We stack glasses in a pyramid, where the first row has 1 glass, the second row has 2 glasses, and so on until the 100th row. Each glass holds one cup (250ml) of champagne.

Then, some champagne is poured in the first glass at the top. When the topmost glass is full, any excess liquid poured will fall equally to the glass immediately to the left and right of it. When those glasses become full, any excess champagne will fall equally to the left and right of those glasses, and so on. (A glass at the bottom row has its excess champagne fall on the floor.)

For example, after one cup of champagne is poured, the top most glass is full. After two cups of champagne are poured, the two glasses on the second row are half full. After three cups of champagne are poured, those two cups become full - there are 3 full glasses total now. After four cups of champagne are poured, the third row has the middle glass half full, and the two outside glasses are a quarter full, as pictured below.

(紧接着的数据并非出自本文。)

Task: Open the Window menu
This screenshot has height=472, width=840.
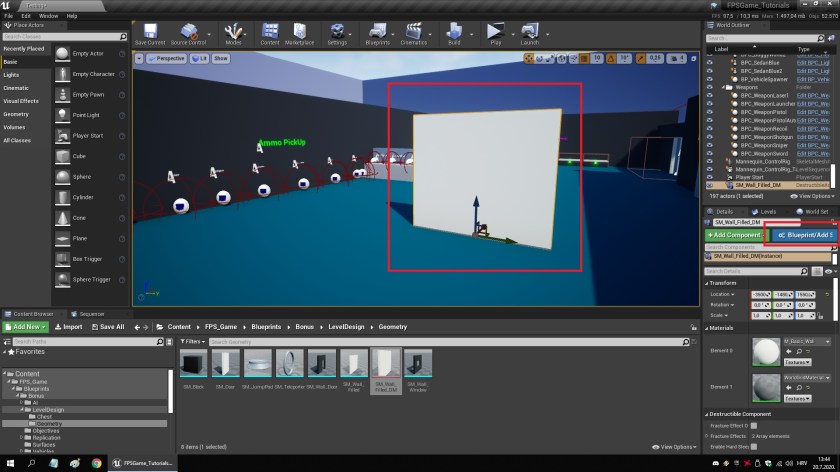Action: [48, 16]
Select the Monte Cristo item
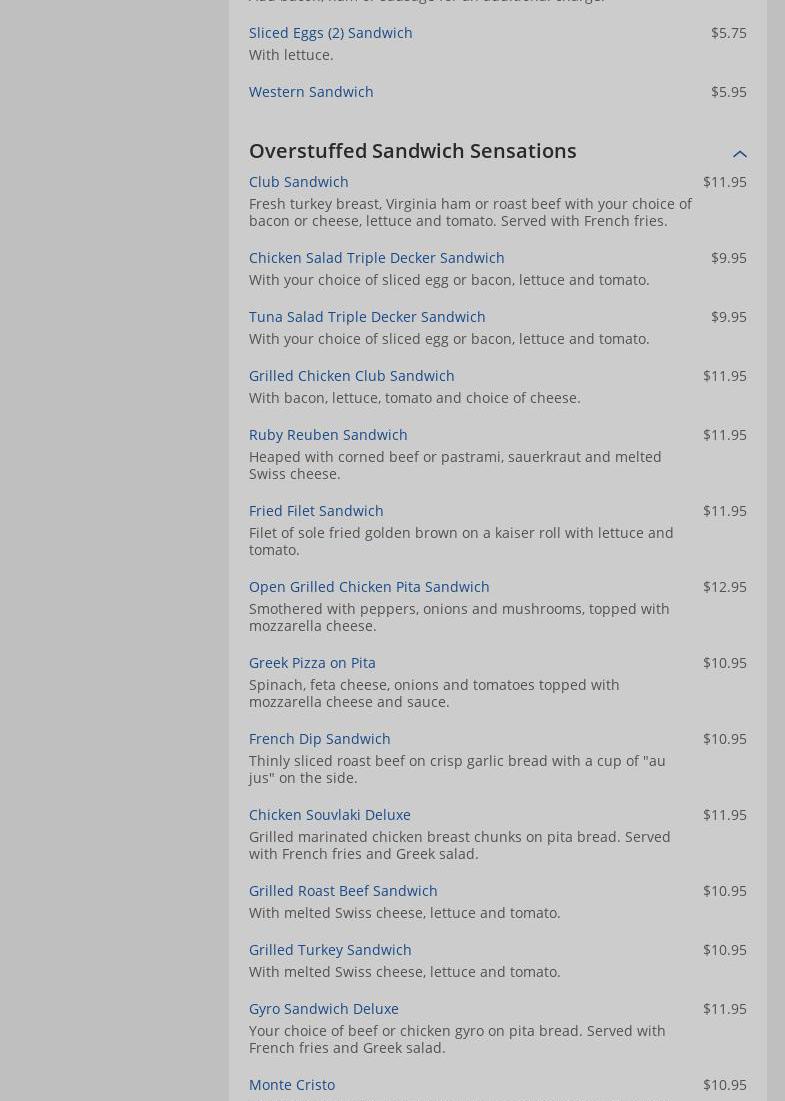Image resolution: width=785 pixels, height=1101 pixels. 291,1085
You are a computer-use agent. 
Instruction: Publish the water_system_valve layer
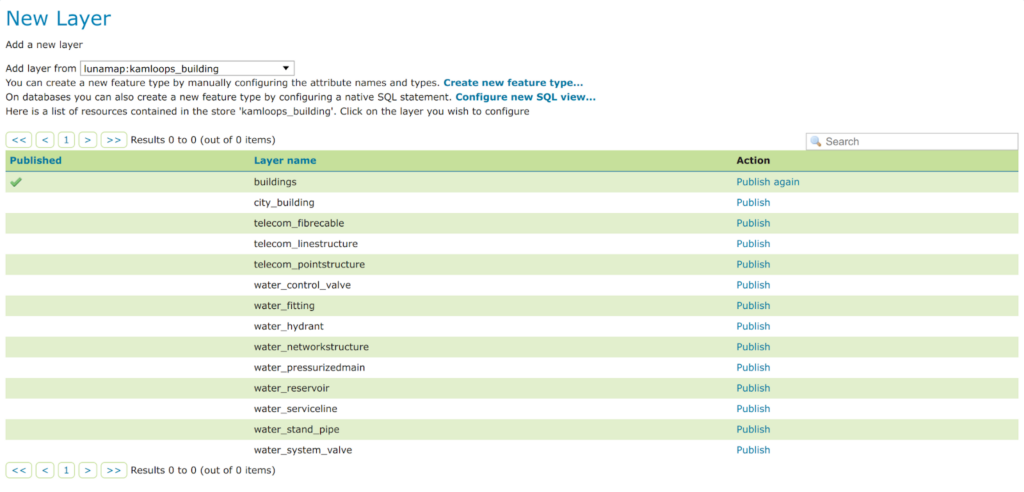753,450
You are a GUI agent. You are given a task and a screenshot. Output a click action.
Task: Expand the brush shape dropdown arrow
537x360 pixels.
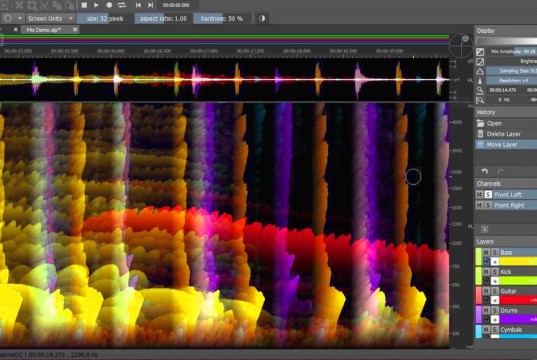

Now after pouring some non-negative integer cups of champagne, return how full the jth glass in the ith row is (both i and j are 0-indexed.)

Example 1:
Input: poured = 1, query_row = 1, query_glass = 1
Output: 0.00000
Explanation: We poured 1 cup of champange to the top glass of the tower (which is indexed as (0, 0)). There will be no excess liquid so all the glasses under the top glass will remain empty.

Example 2:
Input: poured = 2, query_row = 1, query_glass = 1
Output: 0.50000
Explanation: We poured 2 cups of champange to the top glass of the tower (which is indexed as (0, 0)). There is one cup of excess liquid. The glass indexed as (1, 0) and the glass indexed as (1, 1) will share the excess liquid equally, and each will get half cup of champange.

Example 3:
Input: poured = 100000009, query_row = 33, query_glass = 17
Output: 1.00000

Constraints:
$0\le \mathrm{p}\mathrm{o}\mathrm{u}\mathrm{r}\mathrm{e}\mathrm{d}\le 10^9$
$0\le \mathrm{q}\mathrm{u}\mathrm{e}\mathrm{r}\mathrm{y}\_\mathrm{g}\mathrm{l}\mathrm{a}\mathrm{s}\mathrm{s}\le \mathrm{q}\mathrm{u}\mathrm{e}\mathrm{r}\mathrm{y}\_\mathrm{r}\mathrm{o}\mathrm{w}<100$

思路

考虑将上一个杯子中大于1的香槟平分到下面的两个杯子中（for循环中的内容），如果不足1了下面两个杯子即为0。最后返回对应位置的即可。要注意一个容易犯错的问题，一开始我想要如果酒很少层数很大的时候，后面一定都是0所以没有必要计算可以直接返回，但是这个判断条件是dp中的所有数字都为0，而不是poured的值大于上面几层的杯子数。例如poured = 6，query_row = 3，query_glass = 1，6 = 1+2+3，所以前面的三层杯子是够用的，但是答案不是0，因为从到二层开始每个杯子里的香槟量是不相等的，中间的先满了就会往下流但是边上的可能还有空余，需要特别考虑一下。

代码

class Solution {
    public double champagneTower(int poured, int query_row, int query_glass) {
        double[] dp = new double[query_row + 1];
        dp[0] = poured;
        for (int height = 1; height <= query_row; height++) {
            dp[height] = Math.max(0, (dp[height - 1] - 1) / 2.0);
            for (int i = height - 1; i > 0; i--) {
                dp[i] = Math.max(0, (dp[i - 1] - 1) / 2.0) + Math.max(0, (dp[i] - 1) / 2.0);
            }
            dp[0] = Math.max(0, (dp[0] - 1) / 2.0);
        }
        return Math.min(dp[query_glass], 1);
    }
}